§ **ENTRIES PROVIDED**:
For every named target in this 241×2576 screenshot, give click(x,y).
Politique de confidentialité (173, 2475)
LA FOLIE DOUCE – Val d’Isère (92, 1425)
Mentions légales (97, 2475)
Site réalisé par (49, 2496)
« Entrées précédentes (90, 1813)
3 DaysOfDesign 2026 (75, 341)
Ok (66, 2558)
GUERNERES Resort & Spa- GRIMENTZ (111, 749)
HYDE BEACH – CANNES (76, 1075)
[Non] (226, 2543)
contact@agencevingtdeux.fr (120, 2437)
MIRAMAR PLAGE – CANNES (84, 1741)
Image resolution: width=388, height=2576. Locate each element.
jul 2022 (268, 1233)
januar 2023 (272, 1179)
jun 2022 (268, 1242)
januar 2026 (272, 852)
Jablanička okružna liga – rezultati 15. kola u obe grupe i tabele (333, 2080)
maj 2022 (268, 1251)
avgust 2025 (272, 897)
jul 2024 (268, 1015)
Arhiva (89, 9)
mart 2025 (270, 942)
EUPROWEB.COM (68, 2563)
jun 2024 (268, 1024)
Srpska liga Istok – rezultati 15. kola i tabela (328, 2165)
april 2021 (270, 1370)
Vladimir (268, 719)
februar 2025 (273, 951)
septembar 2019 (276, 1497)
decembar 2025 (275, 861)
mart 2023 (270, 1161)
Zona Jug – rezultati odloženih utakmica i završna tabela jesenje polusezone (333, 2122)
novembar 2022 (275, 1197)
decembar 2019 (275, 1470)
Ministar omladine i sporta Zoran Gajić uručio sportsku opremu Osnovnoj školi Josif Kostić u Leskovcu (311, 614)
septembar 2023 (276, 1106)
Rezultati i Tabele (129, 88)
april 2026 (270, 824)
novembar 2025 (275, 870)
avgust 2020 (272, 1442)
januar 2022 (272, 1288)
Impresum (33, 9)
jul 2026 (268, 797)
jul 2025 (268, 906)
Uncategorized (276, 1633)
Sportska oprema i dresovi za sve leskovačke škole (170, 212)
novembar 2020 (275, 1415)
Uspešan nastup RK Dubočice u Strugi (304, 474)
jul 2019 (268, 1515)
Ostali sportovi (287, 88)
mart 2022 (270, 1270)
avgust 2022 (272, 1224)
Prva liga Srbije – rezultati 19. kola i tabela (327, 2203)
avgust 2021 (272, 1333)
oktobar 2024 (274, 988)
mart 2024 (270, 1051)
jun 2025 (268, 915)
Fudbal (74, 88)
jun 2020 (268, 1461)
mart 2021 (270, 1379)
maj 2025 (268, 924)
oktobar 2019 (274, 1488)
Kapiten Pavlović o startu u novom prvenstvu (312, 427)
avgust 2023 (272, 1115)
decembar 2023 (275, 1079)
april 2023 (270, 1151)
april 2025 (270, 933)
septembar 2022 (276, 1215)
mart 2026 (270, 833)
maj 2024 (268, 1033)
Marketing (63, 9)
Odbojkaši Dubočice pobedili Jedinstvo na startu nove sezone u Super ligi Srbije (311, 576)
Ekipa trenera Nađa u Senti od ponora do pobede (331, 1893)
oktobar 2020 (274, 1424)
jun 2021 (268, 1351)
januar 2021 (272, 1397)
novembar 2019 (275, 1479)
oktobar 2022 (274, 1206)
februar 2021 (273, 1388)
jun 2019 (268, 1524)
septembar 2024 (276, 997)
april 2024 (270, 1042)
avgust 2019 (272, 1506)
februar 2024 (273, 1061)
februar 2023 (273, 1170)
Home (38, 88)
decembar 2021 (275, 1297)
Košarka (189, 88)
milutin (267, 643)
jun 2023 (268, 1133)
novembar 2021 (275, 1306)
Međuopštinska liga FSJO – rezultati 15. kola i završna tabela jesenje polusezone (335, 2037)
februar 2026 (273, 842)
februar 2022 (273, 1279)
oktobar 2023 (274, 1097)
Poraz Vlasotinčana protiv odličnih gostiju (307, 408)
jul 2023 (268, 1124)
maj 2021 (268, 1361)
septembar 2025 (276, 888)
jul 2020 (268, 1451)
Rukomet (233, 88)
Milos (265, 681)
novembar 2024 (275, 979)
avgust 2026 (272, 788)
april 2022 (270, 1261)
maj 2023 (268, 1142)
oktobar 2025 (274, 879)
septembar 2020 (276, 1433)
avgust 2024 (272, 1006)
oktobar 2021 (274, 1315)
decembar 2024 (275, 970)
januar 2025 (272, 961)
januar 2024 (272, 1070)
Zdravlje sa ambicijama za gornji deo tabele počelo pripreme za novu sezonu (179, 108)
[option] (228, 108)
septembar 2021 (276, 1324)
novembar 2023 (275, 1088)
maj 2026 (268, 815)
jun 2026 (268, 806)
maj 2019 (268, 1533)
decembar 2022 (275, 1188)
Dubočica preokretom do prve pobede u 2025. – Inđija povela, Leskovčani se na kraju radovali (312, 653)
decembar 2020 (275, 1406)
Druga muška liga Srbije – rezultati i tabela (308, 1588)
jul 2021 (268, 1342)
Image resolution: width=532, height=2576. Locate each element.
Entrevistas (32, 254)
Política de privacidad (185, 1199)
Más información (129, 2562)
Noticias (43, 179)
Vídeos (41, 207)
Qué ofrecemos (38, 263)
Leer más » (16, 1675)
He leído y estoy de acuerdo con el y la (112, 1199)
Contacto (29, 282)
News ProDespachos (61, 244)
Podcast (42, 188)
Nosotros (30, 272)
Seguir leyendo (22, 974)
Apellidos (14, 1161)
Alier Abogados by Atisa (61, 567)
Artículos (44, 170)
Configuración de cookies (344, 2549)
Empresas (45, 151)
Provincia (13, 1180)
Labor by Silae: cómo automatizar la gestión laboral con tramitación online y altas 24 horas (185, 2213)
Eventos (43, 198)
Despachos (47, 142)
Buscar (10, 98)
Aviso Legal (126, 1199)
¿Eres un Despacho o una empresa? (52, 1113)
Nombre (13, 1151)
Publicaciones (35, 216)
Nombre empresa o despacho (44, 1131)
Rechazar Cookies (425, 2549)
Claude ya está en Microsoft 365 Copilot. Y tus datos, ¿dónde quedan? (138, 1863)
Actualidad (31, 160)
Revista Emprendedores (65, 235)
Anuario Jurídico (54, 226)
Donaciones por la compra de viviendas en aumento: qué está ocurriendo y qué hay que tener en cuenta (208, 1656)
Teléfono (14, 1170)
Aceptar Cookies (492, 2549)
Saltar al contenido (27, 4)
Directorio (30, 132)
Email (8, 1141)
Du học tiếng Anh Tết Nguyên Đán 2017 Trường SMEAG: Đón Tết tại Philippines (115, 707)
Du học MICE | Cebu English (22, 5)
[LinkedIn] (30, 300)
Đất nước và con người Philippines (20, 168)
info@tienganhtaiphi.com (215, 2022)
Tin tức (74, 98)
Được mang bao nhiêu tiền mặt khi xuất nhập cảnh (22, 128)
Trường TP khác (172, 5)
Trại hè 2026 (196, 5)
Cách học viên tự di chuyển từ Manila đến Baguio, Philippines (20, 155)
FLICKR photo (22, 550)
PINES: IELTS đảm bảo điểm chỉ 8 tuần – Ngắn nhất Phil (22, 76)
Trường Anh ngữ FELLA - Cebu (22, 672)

§ **EXERCISE AIM**:
Word for word, restate the lines above from the line containing "novembar 2020 (275, 1415)" through the line containing "maj 2024 (268, 1033)", with both included and nothing else.

§ **WRITTEN SOLUTION**:
novembar 2020 (275, 1415)
Uspešan nastup RK Dubočice u Strugi (304, 474)
jul 2019 (268, 1515)
Ostali sportovi (287, 88)
mart 2022 (270, 1270)
avgust 2022 (272, 1224)
Prva liga Srbije – rezultati 19. kola i tabela (327, 2203)
avgust 2021 (272, 1333)
oktobar 2024 (274, 988)
mart 2024 (270, 1051)
jun 2025 (268, 915)
Fudbal (74, 88)
jun 2020 (268, 1461)
mart 2021 (270, 1379)
maj 2025 (268, 924)
oktobar 2019 (274, 1488)
Kapiten Pavlović o startu u novom prvenstvu (312, 427)
avgust 2023 (272, 1115)
decembar 2023 (275, 1079)
april 2023 (270, 1151)
april 2025 (270, 933)
septembar 2022 (276, 1215)
mart 2026 (270, 833)
maj 2024 (268, 1033)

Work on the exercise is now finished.